The printed parts will require heat treatment and optional machining depending on the application.
Advantages: Excellent choice for repairing parts, up to 6m length parts can be printed, high printing speed of up to 10kg of metal/hour, less material wastage, multi-material capability, hybrid manufacturing capability
Disadvantages: Low tolerances achieved, poor surface finish, cannot produce highly complex shapes, no support structures can be printed, very high cost
Ultrasonic Additive Manufacturing
Ultrasonic Additive Manufacturing is a solid-state technology for joining metal foils near room temperature.
While the metal foils are under a constant force, ultrasonic vibrations are applied to cause scrubbing of mating surfaces. Since the bonding temperature is significantly below the melting temperature, no change in grain size nor phase changes occurs.
Similar as well as dissimilar metal can be joined together with very minimal to no intermetallic compound formation resulting in a solid-state atomic bond.
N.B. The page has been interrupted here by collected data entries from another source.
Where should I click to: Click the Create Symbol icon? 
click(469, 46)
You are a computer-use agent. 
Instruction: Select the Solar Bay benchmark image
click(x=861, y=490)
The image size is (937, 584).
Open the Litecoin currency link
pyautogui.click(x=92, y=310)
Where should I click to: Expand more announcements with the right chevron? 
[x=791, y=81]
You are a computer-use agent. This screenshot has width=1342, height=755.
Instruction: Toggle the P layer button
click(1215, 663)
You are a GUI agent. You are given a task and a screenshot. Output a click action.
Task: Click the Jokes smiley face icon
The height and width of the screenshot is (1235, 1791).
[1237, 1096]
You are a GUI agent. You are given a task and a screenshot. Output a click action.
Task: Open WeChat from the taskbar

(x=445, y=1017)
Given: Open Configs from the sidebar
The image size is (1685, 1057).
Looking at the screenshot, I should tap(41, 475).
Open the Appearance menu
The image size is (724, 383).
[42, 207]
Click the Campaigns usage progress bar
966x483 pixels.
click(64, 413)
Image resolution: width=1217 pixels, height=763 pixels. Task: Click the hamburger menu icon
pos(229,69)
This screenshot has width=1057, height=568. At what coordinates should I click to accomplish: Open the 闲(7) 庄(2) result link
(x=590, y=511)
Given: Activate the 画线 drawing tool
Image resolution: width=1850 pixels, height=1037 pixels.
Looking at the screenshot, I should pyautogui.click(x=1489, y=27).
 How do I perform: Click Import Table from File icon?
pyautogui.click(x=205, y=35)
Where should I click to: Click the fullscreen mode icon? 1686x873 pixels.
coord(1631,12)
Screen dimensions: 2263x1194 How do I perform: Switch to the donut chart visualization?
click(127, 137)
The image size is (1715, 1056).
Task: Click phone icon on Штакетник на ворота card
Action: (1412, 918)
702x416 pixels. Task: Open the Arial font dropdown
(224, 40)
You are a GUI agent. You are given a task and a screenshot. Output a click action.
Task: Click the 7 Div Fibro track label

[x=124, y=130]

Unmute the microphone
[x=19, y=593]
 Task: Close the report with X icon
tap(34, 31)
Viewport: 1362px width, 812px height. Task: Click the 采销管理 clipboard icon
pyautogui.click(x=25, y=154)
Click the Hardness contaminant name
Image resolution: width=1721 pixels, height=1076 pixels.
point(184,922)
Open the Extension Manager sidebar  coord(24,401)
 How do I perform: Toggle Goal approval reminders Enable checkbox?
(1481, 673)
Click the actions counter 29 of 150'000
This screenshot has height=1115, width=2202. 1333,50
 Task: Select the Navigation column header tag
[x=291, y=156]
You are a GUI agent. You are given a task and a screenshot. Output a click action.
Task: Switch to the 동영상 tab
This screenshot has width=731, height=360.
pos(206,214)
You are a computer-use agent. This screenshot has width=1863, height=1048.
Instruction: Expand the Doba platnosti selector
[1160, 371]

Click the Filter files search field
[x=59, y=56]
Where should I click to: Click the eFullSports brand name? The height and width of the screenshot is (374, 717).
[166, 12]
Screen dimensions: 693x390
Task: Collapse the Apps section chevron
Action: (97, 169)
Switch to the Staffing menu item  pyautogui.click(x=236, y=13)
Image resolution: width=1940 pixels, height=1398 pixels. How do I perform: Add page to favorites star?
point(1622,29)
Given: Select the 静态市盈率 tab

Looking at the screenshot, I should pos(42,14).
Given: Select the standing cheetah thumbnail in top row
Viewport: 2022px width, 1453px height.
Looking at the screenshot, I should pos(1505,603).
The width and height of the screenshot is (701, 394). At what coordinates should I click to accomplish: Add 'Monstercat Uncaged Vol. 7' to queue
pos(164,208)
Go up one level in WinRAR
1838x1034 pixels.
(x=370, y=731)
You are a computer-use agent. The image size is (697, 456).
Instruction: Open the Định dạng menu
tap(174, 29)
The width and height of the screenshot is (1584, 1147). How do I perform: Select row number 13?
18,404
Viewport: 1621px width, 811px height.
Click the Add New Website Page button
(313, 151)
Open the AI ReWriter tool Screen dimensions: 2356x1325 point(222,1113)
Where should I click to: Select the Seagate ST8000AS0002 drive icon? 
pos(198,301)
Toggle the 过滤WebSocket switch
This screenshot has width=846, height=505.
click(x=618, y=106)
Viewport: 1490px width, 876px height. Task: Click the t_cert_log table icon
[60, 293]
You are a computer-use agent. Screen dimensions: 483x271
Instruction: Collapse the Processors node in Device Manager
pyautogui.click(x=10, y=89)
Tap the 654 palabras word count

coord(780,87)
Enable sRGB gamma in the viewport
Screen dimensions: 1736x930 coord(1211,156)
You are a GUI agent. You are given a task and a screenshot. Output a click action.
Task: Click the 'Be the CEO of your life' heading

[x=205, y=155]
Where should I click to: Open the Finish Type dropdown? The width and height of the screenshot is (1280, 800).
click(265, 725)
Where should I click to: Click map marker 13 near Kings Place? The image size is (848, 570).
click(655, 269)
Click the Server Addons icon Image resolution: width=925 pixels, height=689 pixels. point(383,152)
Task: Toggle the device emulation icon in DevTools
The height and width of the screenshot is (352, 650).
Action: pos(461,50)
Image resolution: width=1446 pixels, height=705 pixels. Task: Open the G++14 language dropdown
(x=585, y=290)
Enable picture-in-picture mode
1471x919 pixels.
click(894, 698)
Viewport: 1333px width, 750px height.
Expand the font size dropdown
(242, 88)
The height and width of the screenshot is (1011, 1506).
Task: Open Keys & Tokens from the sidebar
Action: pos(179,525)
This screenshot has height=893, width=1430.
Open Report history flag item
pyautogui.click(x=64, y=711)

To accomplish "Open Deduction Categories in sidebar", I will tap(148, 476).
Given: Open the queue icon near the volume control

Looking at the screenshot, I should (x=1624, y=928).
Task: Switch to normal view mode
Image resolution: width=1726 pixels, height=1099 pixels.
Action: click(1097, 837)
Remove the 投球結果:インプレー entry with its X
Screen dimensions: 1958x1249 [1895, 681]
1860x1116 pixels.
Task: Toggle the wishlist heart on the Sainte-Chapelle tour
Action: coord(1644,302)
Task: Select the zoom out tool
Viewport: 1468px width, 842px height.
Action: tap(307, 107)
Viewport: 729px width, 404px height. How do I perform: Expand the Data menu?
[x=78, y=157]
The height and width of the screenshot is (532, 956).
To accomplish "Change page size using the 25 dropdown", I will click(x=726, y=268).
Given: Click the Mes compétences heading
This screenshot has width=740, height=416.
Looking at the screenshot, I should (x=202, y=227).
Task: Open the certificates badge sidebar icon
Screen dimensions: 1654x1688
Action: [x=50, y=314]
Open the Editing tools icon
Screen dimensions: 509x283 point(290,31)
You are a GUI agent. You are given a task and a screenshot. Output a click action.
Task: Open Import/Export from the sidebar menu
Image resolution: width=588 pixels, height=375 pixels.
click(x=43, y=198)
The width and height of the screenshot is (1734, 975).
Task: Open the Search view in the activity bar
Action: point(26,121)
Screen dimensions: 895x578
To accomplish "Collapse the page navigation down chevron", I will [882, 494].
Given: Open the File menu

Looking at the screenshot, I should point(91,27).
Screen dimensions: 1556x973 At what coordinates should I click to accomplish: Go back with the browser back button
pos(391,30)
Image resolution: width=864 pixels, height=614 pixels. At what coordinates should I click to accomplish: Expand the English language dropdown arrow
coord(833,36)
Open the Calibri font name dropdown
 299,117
The properties of the final part are same as that of the raw metal foils.
This additive method is best used as a hybrid manufacturing method on a CNC milling machine. The printing head is mounted onto the milling machine and can be accessed as a simple tool change. Both printing and milling are carried out alternatively to achieve finer tolerances.
Once a layer of sheet is welded to the previous layer, a cutting tool machines the layer to achieve the final shape. The printer head moves up by the thickness of the metal foil and again welds a new layer of metal foil to the previous layer. This process is repeated until the final layer is printed. Parts might need further heat treatment depending on the application.
Advantages: Hybrid manufacturing capability, large parts manufacturing, dissimilar material bonding.
Disadvantages: Cannot create very complex shapes, has to be used along with machining.
Although all the above technologies can print wonderful metal parts, continuous research is being carried out to develop new materials and qualify them for industrial applications. Efforts are being made to print parts much faster with very little or no post-processing. In the present scenario, Direct Metal Laser Sintering is the most widely accepted metal 3d printing technology due to the repeatability of quality parts ensuring parts with strength comparable to that of wrought parts.